Tra i più noti, il linciaggio di Jesse Washington, un ragazzo di origine afroamericana che, nel 1916, nel Texas, dopo essere stato condannato a morte dal tribunale per lo stupro e l’omicidio della moglie del suo datore di lavoro Lucy Fryer, fu trascinato fuori dalle aule dalla folla, che lo castrò, gli mozzò le dita e lo legò, sospeso in aria, cuocendolo (letteralmente) per due ore al fuoco di un falò, fino ad arderlo vivo. Le urla e le acclamazioni di gioia della gente, il cui numero ammontava ad oltre diecimila persone, tra cui poliziotti e fotografi incalliti che trasformarono quell’orrore in cartoline-ricordo da mettere in vendita, resero bene l’idea di quanta scelleratezza vi fosse, ancora ai primi del Novecento, nella città di Waco.

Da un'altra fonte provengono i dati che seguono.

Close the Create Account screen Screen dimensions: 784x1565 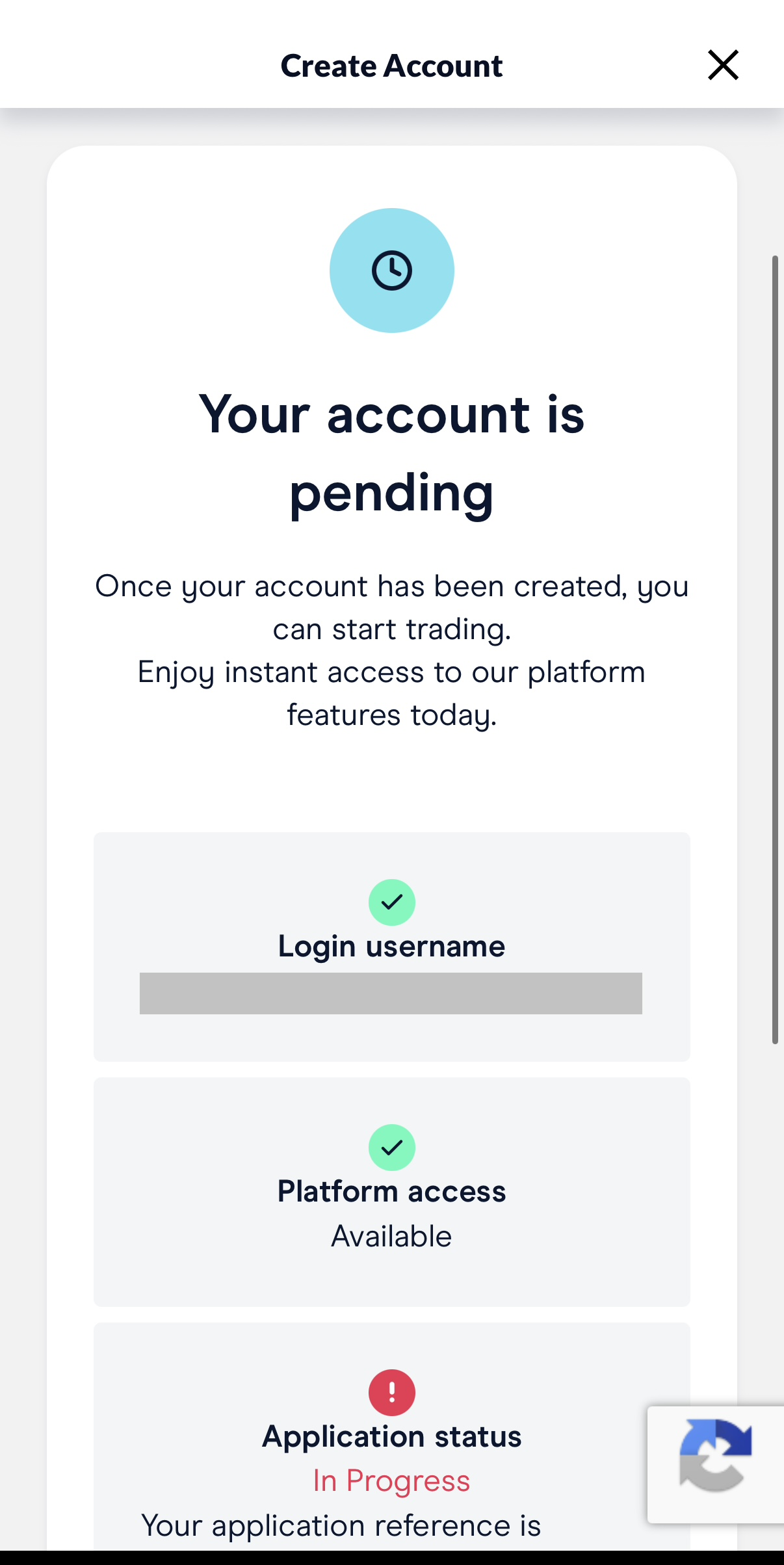point(722,64)
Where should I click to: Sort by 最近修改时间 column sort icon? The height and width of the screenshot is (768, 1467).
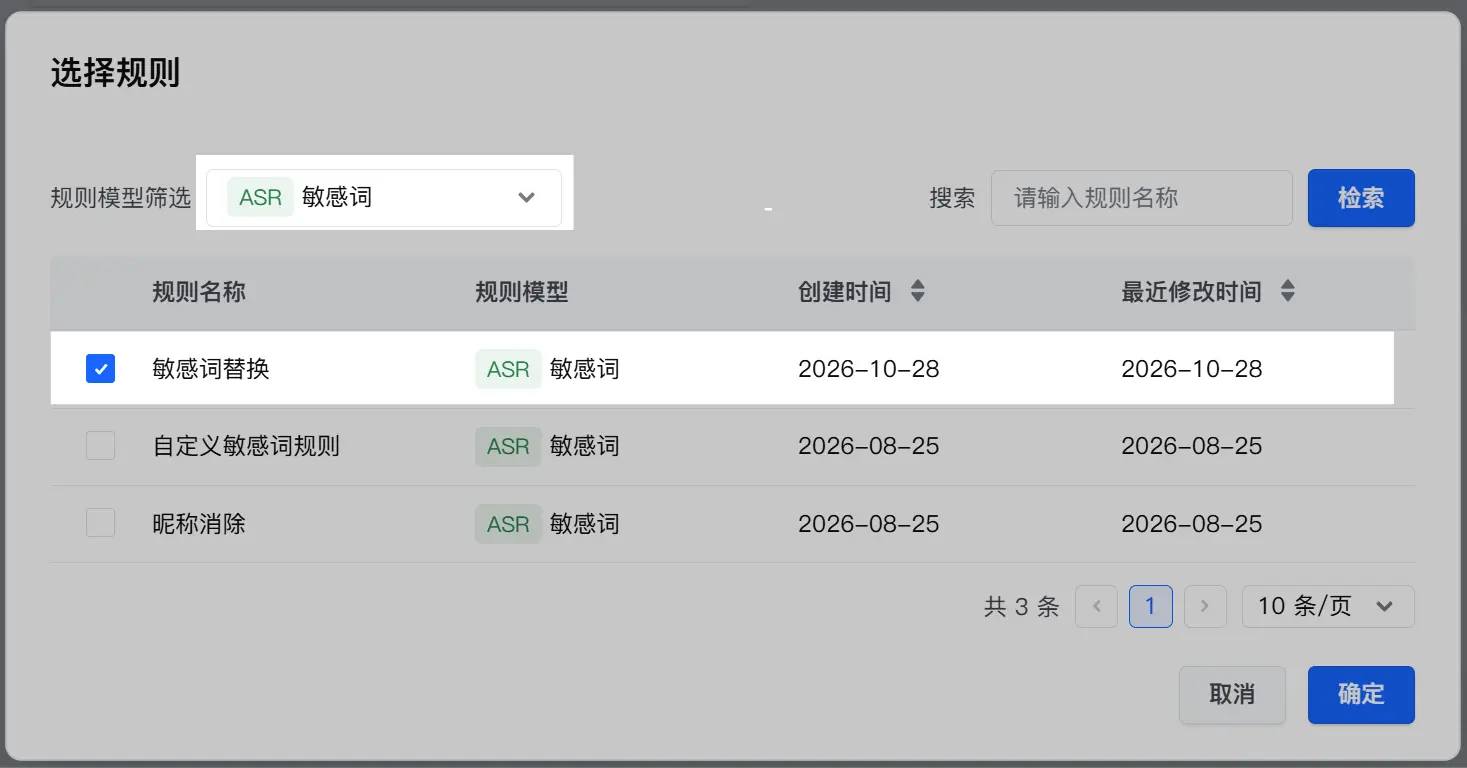1288,292
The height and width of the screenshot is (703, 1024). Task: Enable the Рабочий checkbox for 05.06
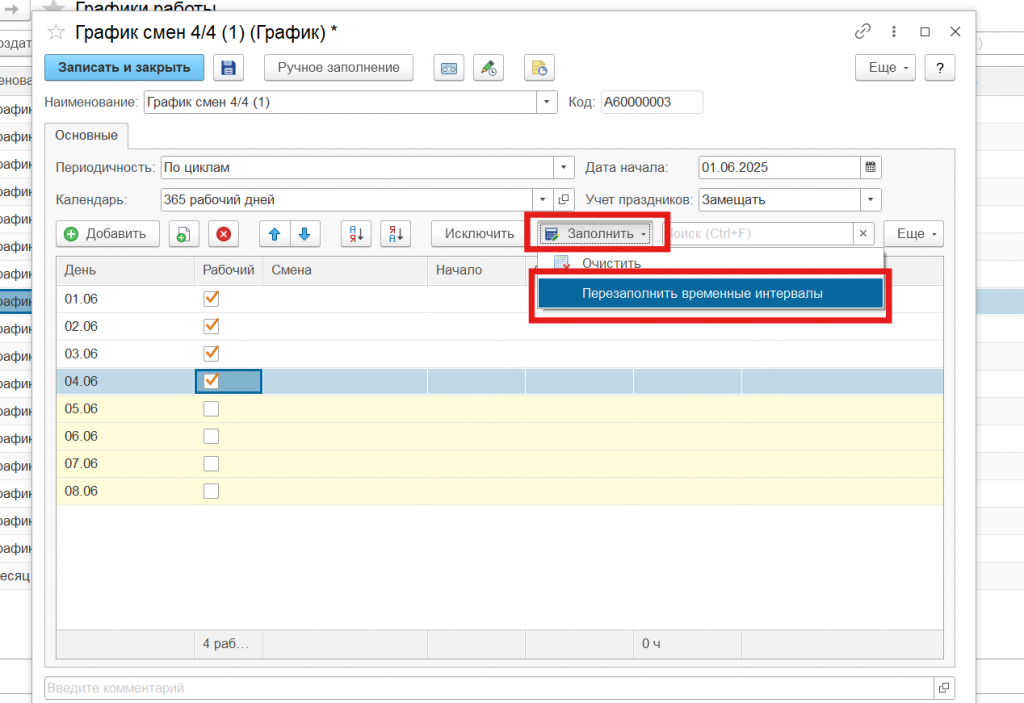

Alla stessa maniera, nel 1930, tre giovani di colore, J. Thomas Shipp, Abraham S. Smith e James Cameron vennero impiccati dalla folla, in seguito alle accuse di stupro e omicidio, senza attendere la sentenza del tribunale.
E che dire, allora, degli undici migranti italiani massacrati durante il famoso Linciaggio di New Orleans del 1891 o quello della madre e del figlio afroamericani Laura e Lawrence Nelson, accusati di aver ucciso un vice-sceriffo che intendeva arrestarli per furto?
In un continente, quale l’America, in cui la piaga della pena di morte ha condannato al patibolo anche molta gente innocente, nel corso del tempo, immaginare che esistano ancora casi di esecuzioni pubbliche di tale portata, è raccapricciante. Il fatto che d’ora in poi il linciaggio sia considerato reato federale è solo un piccolo step, verso l’amnistia, se si considera che probabilmente i paesi dell’America Latina non seguiranno tali normative e che, comunque, molte persone continueranno ad essere giustiziate per volontà di una sentenza, anche se non di una folla.
“Nessuno tocchi Caino“, organizzazione Italiana contro la pena di morte, è un motto che gran parte del mondo, dall’India all’America ancora non conosce, preferendo di gran lunga la “cultura” di Django Unchained e de Il Miglio Verde a quella della pietà e della riabilitazione dei colpevoli.
“Cos’è successo all’America? Che ne è stato del Sogno Americano? ” si chiedeva il supereroe deluso Dan Dreiberg, nel film Watchmen. “Si è avverato. Lo stai guardando“, rispondeva il suo amico.